Guest Post by Carly** Because of Carlys work, she is unable to disclose her full name.
If you haven’t read Part 1 click HERE, trust me…it’ll be sooo worth it!
We bought the house during the height of the market back in 2006. As a result, our monthly payment is exorbitant (lie #53: don’t worry, it is good debt, your paycheck will grow into it). So, after all else was paid down, this was the last thing we needed to take care of. We received flyer after flyer, phone call after phone call saying that we were eligible for the Home Affordable Refinance Program (HARP 2.0). So, I called my lender. They gave me some cock and bull story about why we weren’t eligible because of our mortgage insurance. I knew that they were lying to me so they wouldn’t have to do another refi. And I talked to a few people over a few days trying to understand. Bogus, bogus, bogus.

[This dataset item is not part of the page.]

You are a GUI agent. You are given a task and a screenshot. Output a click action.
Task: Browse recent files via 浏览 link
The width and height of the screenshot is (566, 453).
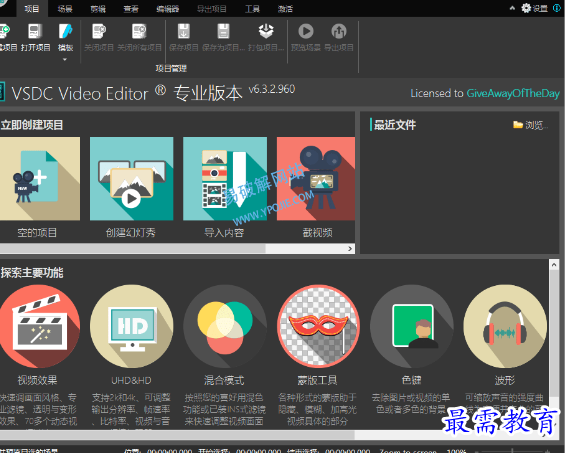[x=530, y=125]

Then I talked to a friend in the real estate industry. She confirmed my suspicions about what my lender was saying but we just left it alone. We were tired of fighting. I prayed about it and just asked that God would pave the way and make it clear for both of us sometime soon. He is our Provider, He pays the bills and He did in His own unexpected way! After Christmas, we realized our house was falling apart, and we needed to do thousands of dollars of repairs, some of which were due to faulty construction. Frustrated, I talked to my dad and he said to check into the HARP thing again. We talked to a bank and a financial advisor who had no vested interest in our situation and they both told us that, yes, we were eligible. But, we would have to talk to our lender again. I did. And suddenly it was 4 months later and their story had changed! “Why yes, you are fully eligible. Whoever you spoke with before must have been new to the company….” Riiiight, all three of them. Too many people are experiencing the same sewage from their lenders: run-arounds and downright lies to keep people from refinancing.
Did you know that only 25% of eligible Americans take advantage of the HARP program? Here is my theory for this phenomenon: The government provides a program to even the playing field for middle class America while trying to boost the economy (more disposable income for us middle-classers, means we can buy more crap to boost the economy). But, the lenders don’t want that to happen, we are all paying premium interest rates while the golden parachutes continue flying sky-high off into the sunset. And we are crushed under the deadweight of inflated mortgages and stagnated wages. Don’t get me started on medical expenses. Do remember that our taxes bailed these banks out back in 2008. But they are very, very slow to actually participate fully in this HARP program and return the favor. FYI: our family’s few assets other than this mortgage have been invested into a local, member-owned credit union. We sleep better at night.
My story has continued well thus far: I was able to reduce my interest rate by 2% and I will now begin paying off the principle with a conventional loan. I have never had one of those! I only save $63 every month but my rate is locked. Stability is beautiful. My hope is that your story can end differently than the path you are probably currently on. I can say confidently that God has something very different in mind for your life as well. It took 6 years to get to this point, and for some people it might take much longer, but once you commit your way out of debt to the Lord, He does provide a way out of it, giving out of his vast riches what you need right when you need it.
Almost 10 years ago, I married my best friend and it has been a wild ride. From the beginning, we have spent most of our time becoming the adoptive/biological/and/foster parents of three awesome kids. Some highlights that have happened along the way include: going back to school to finish my bachelor’s degree when my daughter was 2. I started out as a vocal performance major and decided I wanted to get a degree that I could use to care for a hurting world in need.
I focused my studies on women and poverty both on a global and local scale. Along with music, these issues have remained my passion to this very day. I traveled to India for a month to study social justice and learned much more than I ever bargained for. I decided to take what I had been learning and apply it to my own life and also to support my local community. I began volunteering in a local non-profit agency that helps low-income women move off of welfare and into jobs with sustainable wages, breaking the generational cycle of poverty in their families. I worked for 5 years with students with disabilities in higher education and recently quit my professional pursuits to become a full time foster parent to support families in our community. Now, I am learning how to align my everyday, ordinary life within the extraordinary context of Isaiah 58.